▶ [Exercise goal]: Below are records; reproduce exactly the lines from the one containing "Task: Click the purple EWYon iShares icon" through the end, both included, and only those.

▶ [Data excerpts]:
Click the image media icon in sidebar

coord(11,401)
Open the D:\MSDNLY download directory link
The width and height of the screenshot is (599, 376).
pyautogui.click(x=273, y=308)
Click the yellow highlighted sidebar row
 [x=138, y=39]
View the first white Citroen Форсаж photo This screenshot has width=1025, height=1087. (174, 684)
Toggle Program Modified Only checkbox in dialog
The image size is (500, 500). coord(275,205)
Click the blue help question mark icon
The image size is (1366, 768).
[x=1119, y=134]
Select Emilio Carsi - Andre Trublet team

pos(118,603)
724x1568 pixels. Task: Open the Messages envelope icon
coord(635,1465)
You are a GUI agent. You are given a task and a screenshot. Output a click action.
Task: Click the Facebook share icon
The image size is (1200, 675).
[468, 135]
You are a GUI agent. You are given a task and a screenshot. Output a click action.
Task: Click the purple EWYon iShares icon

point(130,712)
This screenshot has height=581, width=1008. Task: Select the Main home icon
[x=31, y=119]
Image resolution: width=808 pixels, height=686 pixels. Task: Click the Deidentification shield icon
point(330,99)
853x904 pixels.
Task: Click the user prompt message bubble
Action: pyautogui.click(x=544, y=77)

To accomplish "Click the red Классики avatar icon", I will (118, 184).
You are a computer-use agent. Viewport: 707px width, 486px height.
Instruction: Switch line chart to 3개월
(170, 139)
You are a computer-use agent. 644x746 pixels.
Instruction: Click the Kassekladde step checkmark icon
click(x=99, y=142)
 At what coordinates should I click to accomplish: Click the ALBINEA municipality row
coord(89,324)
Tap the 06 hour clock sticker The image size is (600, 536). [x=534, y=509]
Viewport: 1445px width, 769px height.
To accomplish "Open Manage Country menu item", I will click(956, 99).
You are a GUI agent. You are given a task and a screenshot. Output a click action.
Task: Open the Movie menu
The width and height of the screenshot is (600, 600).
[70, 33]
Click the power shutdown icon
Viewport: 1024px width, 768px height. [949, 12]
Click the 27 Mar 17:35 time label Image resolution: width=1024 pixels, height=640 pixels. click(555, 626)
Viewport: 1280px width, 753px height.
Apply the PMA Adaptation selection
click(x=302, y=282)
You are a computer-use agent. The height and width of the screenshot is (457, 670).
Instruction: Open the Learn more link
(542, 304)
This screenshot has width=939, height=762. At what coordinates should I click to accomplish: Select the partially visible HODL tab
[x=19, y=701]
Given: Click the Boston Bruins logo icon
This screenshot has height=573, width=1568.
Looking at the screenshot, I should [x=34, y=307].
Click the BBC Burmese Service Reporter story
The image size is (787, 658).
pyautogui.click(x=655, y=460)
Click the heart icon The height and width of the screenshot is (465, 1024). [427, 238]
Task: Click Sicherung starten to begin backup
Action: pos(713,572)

▶ [Result for this exercise]:
Task: Click the purple EWYon iShares icon

point(130,712)
This screenshot has height=581, width=1008. Task: Select the Main home icon
[x=31, y=119]
Image resolution: width=808 pixels, height=686 pixels. Task: Click the Deidentification shield icon
point(330,99)
853x904 pixels.
Task: Click the user prompt message bubble
Action: pyautogui.click(x=544, y=77)

To accomplish "Click the red Классики avatar icon", I will (118, 184).
You are a computer-use agent. Viewport: 707px width, 486px height.
Instruction: Switch line chart to 3개월
(170, 139)
You are a computer-use agent. 644x746 pixels.
Instruction: Click the Kassekladde step checkmark icon
click(x=99, y=142)
 At what coordinates should I click to accomplish: Click the ALBINEA municipality row
coord(89,324)
Tap the 06 hour clock sticker The image size is (600, 536). [x=534, y=509]
Viewport: 1445px width, 769px height.
To accomplish "Open Manage Country menu item", I will click(956, 99).
You are a GUI agent. You are given a task and a screenshot. Output a click action.
Task: Open the Movie menu
The width and height of the screenshot is (600, 600).
[70, 33]
Click the power shutdown icon
Viewport: 1024px width, 768px height. [949, 12]
Click the 27 Mar 17:35 time label Image resolution: width=1024 pixels, height=640 pixels. click(555, 626)
Viewport: 1280px width, 753px height.
Apply the PMA Adaptation selection
click(x=302, y=282)
You are a computer-use agent. The height and width of the screenshot is (457, 670).
Instruction: Open the Learn more link
(542, 304)
This screenshot has width=939, height=762. At what coordinates should I click to accomplish: Select the partially visible HODL tab
[x=19, y=701]
Given: Click the Boston Bruins logo icon
This screenshot has height=573, width=1568.
Looking at the screenshot, I should [x=34, y=307].
Click the BBC Burmese Service Reporter story
The image size is (787, 658).
pyautogui.click(x=655, y=460)
Click the heart icon The height and width of the screenshot is (465, 1024). [427, 238]
Task: Click Sicherung starten to begin backup
Action: pos(713,572)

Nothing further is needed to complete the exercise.